Figure 2. E. coli core metabolic network metabolite producibility.

(A) The E. coli core metabolic network is represented as a bipartite graph with metabolites shown as circles and reactions shown as squares. Reactions shown with a black border are irreversible in the model, those with no border are reversible. All intracellular metabolites are colored based on their PM value (low – blue, high – red). Reactions and metabolite nodes are sized based on their total node degree. Several key metabolites of interest are highlighted with their corresponding PM values shown. Central metabolites such as H⁺ and Pyruvate have high degree and high PM. Cofactors such as AMP/ADP/ATP and NAD⁺/NADH have high degree but low PM, as they cannot be synthesized in this network. Oxygen is an example of a PM=0 metabolite that cannot be produced from any other metabolites in this network. D-lactate is an example of a metabolite with low degree and high PM that is it is easily produced but not well-connected. (B) The lactate dehydrogenase reaction producing D-Lactate is shown as an example to illustrate that poorly connected metabolites can display a high PM, and how recycled cofactors have minimal impact on PM values. Lactate dehydrogenase produces D-lactate and NAD⁺ from pyruvate, H⁺ and NADH. The metabolite D-lactate has high PM despite being produced only by this one reaction in the metabolic network because it can be produced from the high PM metabolites pyruvate and H⁺, which are themselves produced from a large number of possible precursors. Although NADH is also used to produce D-lactate, and has a relatively low PM in this core model, it has minimal impact on the PM of D-lactate as NADH can be recycled from NAD⁺ by a large number of reactions (represented by the arrows at the bottom of the figure) and thus production of NADH is not necessary for the production of D-lactate.

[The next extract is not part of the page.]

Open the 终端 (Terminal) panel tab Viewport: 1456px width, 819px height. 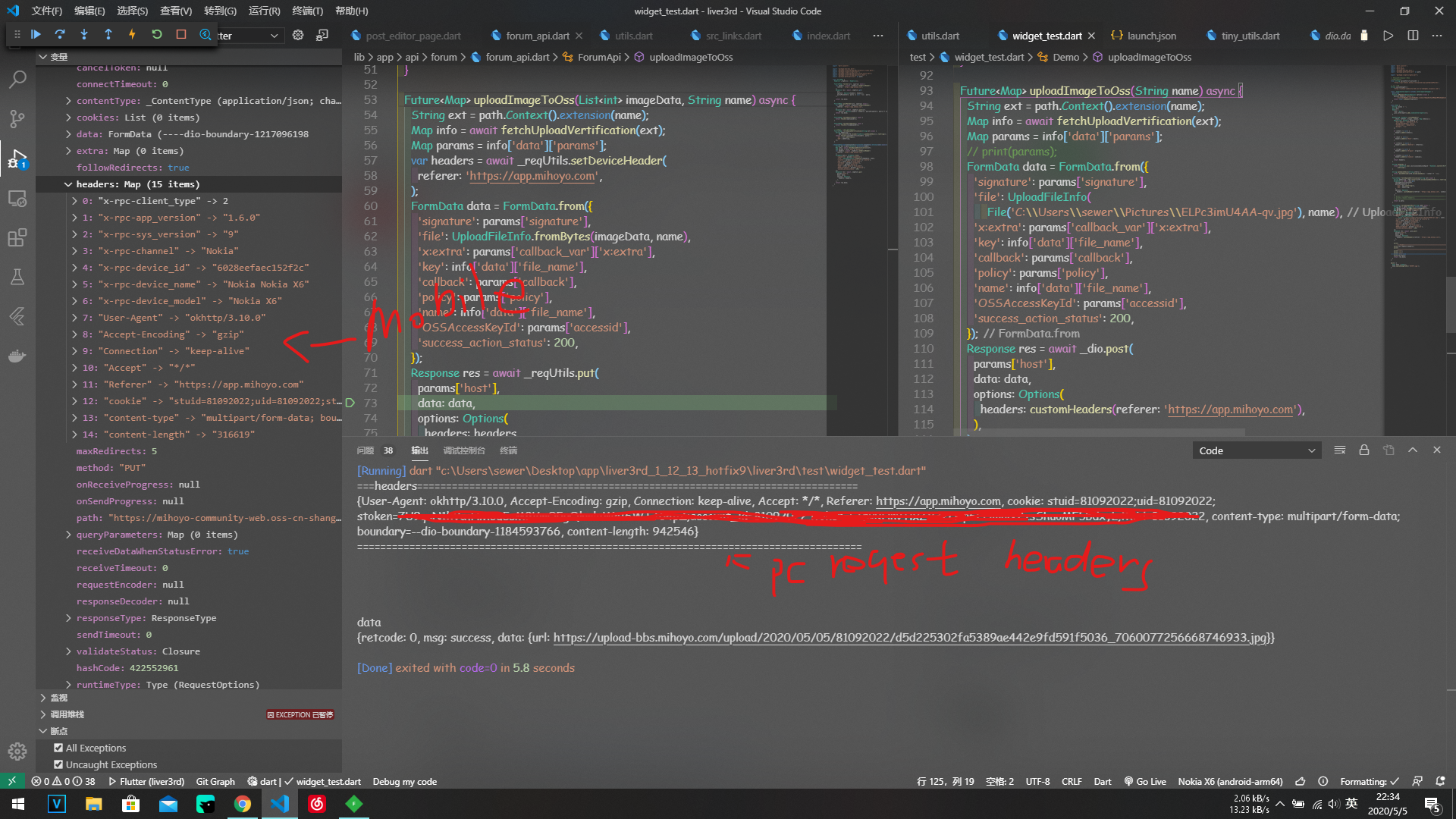[508, 450]
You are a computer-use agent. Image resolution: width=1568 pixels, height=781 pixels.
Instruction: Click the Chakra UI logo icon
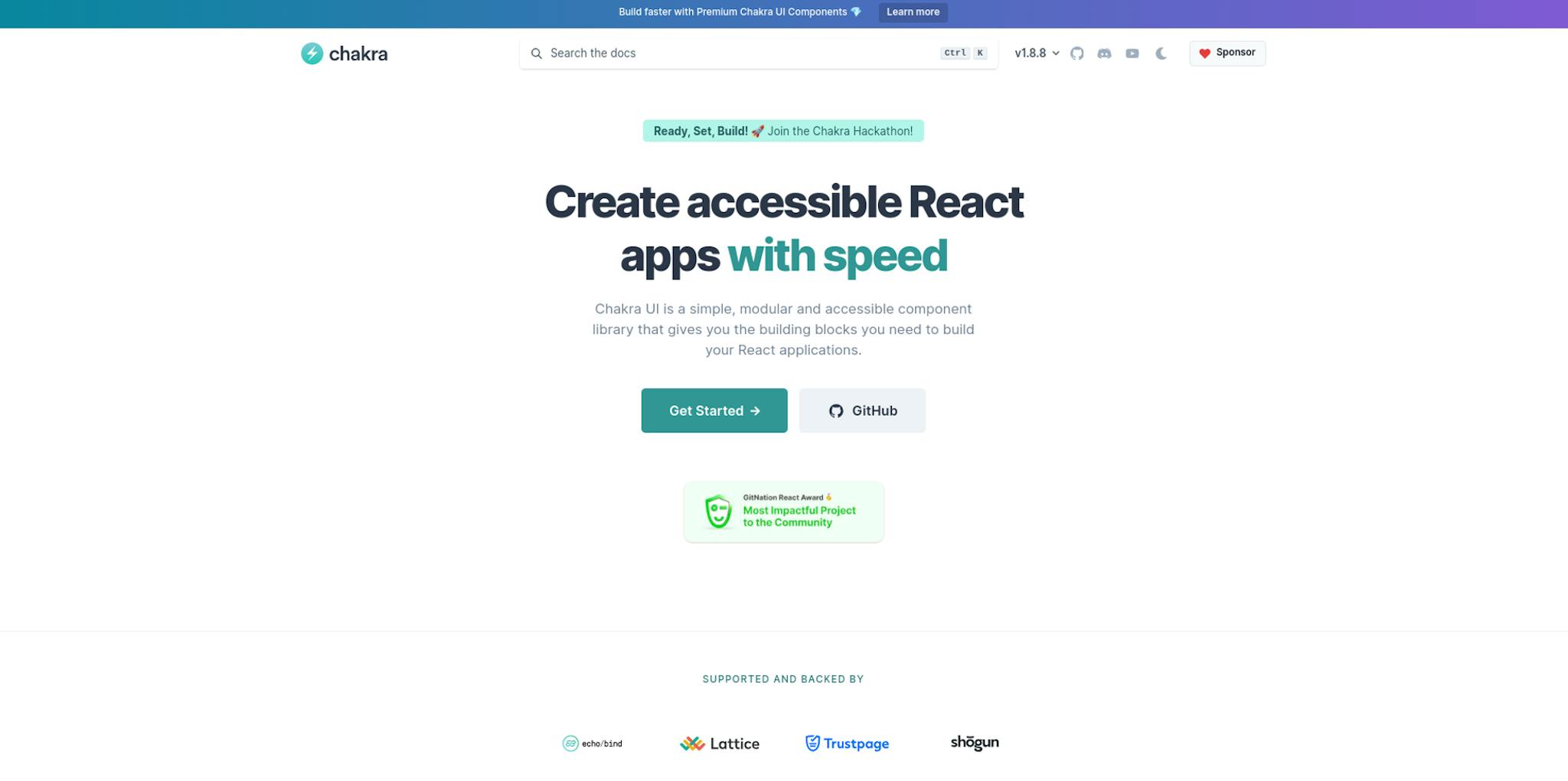[312, 53]
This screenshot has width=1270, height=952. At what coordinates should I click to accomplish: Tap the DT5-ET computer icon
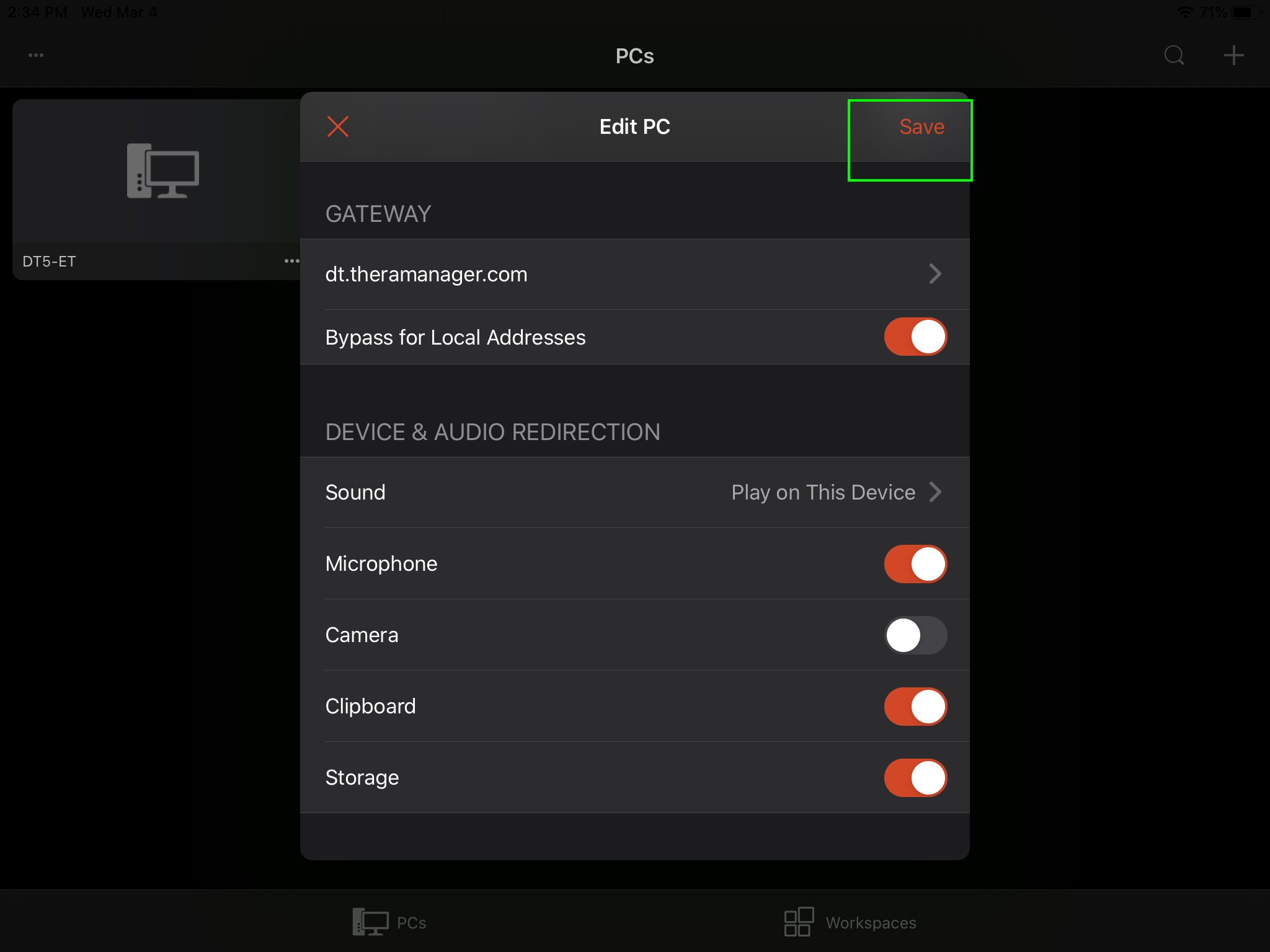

Figure 2—figure supplement 1. Node degree and producibility metric do not correlate for E. coli core metabolic network intracellular metabolites.

Different forms of the node degree (ND) are plotted against the producibility metric (PM) for all intracellular metabolites in the E. coli core network. No correlation (Spearman’s rank correlation) is observed between the PM and any form of node degree. (A) The in node degree (ND in) is the sum of the number of reactions producing the metabolite. (B) The out node degree (ND out) is the sum of the number of reactions consuming the metabolite. (C) The total node degree (ND total) is the sum of the in and out node degrees. (D) The total degree without double counting reversible reactions (ND total no Rev) is the total node degree when counting reversible reactions only once.

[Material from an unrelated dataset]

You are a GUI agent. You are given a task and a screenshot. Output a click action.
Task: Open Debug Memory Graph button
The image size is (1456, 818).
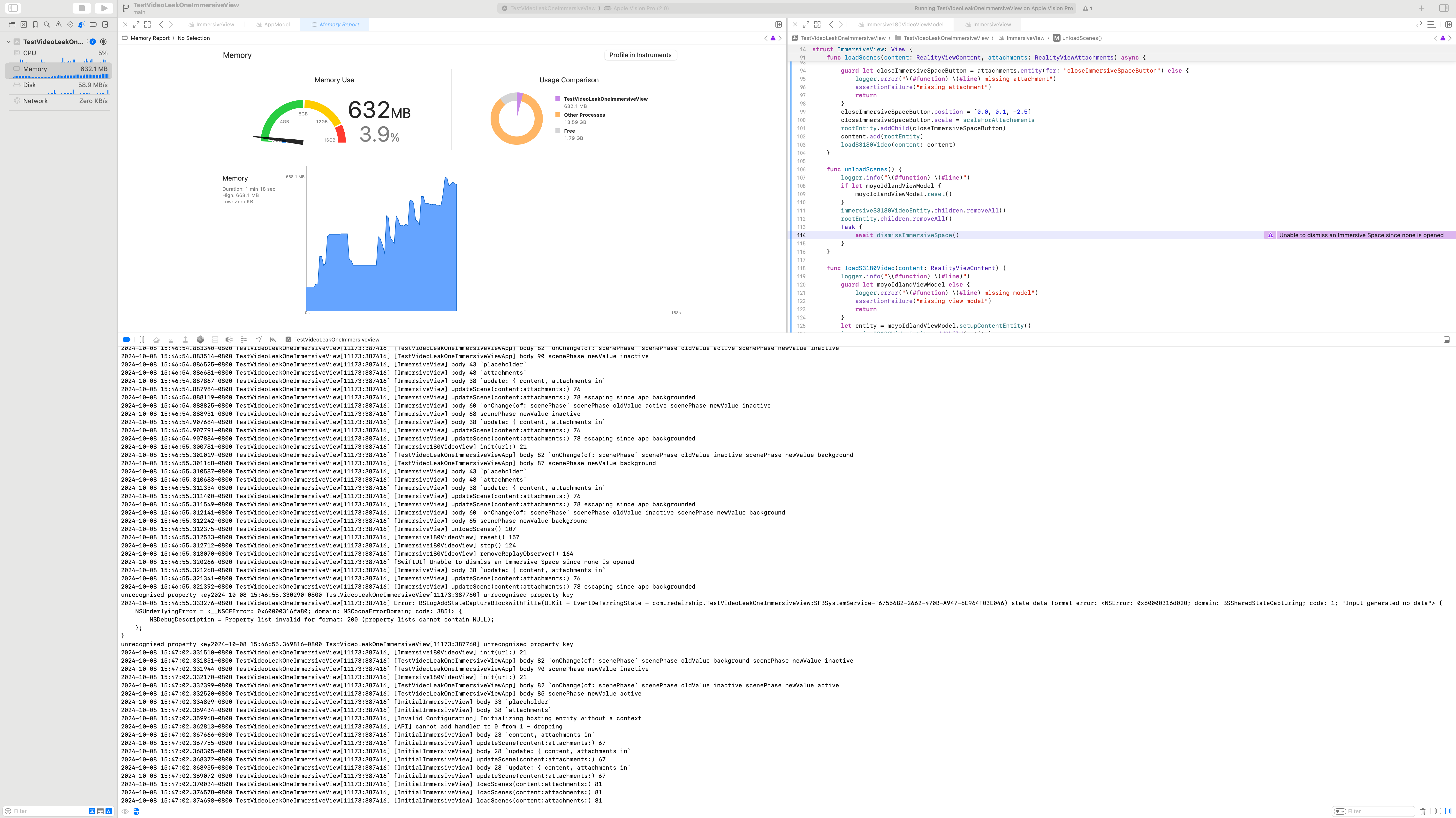pyautogui.click(x=244, y=340)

Figure 2—figure supplement 2. Producibility analysis of the histidine biosynthetic pathway.

(A) A network representation of the histidine biosynthetic pathway is shown. Reactions are represented as squares, histidine is shown as a red circle, main intermediate metabolites are shown as black circles, cofactors metabolites are shown as gray circles. Different histidine auxotrophs were generated by removing reactions at increasing distance from histidine in the E. coli iJO1366 metabolic network. (B) The producibility metric (PM) for histidine was calculated for the different simulated E. coli auxotrophs (blue dots). The theoretical PM values, calculated using the formula from Figure 1—figure supplement 2C and assuming minimal precursor sets of size corresponding to the number of main intermediate metabolites that remain attached to histidine in a particular auxotroph are also plotted (black X’s). (C) The presence of the histidine biosynthetic pathway was measured across 456 different oral microbiome metabolic networks in two different ways: pathway sum – the total number of reactions from the pathway present in an organism’s metabolic network, and pathway length – the number of reactions in the pathway starting at histidine and counting until the first missing reaction. These two metrics were compared to the PM for histidine across oral microbiome organisms, both metrics were correlated with the PM for histidine with pathway length being more strongly correlated (pathway sum: spearman correlation = 0.79, p-value=8.5e-99; pathway length: spearman correlation = 0.88, p-value=3.6e-145).